#### AIM OF THE EXERCISE
Starting at the line containing "Click the isolated" and ending at the line containing "point(19,89)", rewrite those lines with "gear" swapped for "cog" and everything else left unchanged.

#### DATA RECORDS
+===+

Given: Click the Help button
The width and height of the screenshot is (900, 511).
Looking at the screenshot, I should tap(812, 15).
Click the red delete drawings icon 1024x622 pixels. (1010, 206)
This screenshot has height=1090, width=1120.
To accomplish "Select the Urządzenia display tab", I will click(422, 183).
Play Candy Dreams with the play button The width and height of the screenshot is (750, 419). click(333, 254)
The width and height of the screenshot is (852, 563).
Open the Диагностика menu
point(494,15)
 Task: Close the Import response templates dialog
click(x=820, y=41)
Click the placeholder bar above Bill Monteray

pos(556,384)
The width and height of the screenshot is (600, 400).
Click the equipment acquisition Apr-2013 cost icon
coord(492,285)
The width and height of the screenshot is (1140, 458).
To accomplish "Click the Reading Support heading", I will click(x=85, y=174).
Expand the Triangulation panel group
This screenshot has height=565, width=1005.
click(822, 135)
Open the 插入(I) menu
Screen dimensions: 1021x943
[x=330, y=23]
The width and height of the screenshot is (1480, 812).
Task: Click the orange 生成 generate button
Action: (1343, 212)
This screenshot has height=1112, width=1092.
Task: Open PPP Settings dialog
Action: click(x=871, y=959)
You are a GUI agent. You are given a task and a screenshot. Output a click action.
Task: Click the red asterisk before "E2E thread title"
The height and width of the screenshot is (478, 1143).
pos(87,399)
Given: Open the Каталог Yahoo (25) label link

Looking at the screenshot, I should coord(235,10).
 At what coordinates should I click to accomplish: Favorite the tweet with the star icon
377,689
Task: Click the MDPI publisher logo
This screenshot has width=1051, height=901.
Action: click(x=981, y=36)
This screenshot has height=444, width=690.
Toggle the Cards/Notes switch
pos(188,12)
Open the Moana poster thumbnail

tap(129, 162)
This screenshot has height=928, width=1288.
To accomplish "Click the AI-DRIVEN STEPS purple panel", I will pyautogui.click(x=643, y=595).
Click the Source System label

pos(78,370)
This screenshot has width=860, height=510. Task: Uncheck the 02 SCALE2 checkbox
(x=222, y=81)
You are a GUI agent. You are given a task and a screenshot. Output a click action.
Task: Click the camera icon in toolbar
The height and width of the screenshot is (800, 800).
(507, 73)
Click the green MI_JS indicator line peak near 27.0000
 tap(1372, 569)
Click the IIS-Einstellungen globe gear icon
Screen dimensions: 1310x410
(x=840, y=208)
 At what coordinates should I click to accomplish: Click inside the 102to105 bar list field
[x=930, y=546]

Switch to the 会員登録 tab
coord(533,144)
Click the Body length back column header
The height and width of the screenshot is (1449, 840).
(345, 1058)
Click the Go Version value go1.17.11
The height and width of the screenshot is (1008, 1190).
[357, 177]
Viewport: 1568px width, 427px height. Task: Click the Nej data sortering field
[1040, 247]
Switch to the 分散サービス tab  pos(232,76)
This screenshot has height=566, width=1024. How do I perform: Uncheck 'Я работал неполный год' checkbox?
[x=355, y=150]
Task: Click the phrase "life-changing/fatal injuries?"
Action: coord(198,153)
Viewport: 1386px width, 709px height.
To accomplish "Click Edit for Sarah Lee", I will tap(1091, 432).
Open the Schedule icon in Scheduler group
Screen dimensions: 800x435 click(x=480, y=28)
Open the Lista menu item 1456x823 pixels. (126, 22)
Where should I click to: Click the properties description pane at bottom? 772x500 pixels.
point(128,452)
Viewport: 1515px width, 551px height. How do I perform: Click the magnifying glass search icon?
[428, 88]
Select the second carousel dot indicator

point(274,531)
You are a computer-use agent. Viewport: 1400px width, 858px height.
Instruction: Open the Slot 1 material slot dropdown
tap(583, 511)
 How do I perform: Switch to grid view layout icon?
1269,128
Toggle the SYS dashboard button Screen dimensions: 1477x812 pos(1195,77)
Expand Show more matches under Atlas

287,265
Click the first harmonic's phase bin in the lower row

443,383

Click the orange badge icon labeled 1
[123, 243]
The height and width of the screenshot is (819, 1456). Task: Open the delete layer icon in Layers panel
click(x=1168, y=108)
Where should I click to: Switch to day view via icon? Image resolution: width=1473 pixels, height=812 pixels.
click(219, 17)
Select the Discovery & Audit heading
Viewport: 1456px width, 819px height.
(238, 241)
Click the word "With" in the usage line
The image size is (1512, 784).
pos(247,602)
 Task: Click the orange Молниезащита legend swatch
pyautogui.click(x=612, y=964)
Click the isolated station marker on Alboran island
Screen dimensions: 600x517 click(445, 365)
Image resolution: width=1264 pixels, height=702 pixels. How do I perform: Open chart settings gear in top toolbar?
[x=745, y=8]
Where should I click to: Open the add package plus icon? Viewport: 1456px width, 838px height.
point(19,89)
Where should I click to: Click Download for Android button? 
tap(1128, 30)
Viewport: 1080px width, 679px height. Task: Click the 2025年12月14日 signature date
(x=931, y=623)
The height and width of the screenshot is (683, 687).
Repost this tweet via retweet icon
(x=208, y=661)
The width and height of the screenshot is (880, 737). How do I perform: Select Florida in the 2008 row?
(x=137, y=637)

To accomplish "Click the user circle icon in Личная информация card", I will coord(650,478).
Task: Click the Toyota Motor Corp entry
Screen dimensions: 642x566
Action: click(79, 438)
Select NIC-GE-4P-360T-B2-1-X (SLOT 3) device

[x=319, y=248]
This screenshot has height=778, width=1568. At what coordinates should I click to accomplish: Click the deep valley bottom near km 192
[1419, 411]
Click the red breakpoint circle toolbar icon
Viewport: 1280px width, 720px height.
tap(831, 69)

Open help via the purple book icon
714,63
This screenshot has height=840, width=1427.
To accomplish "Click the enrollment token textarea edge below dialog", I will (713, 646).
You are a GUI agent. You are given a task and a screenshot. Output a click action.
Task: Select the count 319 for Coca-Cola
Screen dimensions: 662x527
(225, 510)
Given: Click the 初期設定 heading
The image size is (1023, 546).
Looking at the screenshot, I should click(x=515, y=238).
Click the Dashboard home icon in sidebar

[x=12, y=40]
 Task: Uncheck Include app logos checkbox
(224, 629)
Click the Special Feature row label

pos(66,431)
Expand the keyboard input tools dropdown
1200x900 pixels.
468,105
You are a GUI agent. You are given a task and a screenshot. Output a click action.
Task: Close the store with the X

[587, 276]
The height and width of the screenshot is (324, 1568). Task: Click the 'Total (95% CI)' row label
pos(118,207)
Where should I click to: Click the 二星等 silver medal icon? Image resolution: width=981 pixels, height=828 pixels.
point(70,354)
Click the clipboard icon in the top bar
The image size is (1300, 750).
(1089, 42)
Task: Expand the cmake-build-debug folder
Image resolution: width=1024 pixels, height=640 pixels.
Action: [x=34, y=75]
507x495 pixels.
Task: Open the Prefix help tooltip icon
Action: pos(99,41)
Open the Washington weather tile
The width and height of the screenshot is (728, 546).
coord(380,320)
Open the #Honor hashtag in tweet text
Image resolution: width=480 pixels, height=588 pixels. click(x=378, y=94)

+===+

#### EXERCISE RESULT
Click the isolated station marker on Alboran island
Screen dimensions: 600x517 click(445, 365)
Image resolution: width=1264 pixels, height=702 pixels. How do I perform: Open chart settings cog in top toolbar?
[x=745, y=8]
Where should I click to: Open the add package plus icon? Viewport: 1456px width, 838px height.
point(19,89)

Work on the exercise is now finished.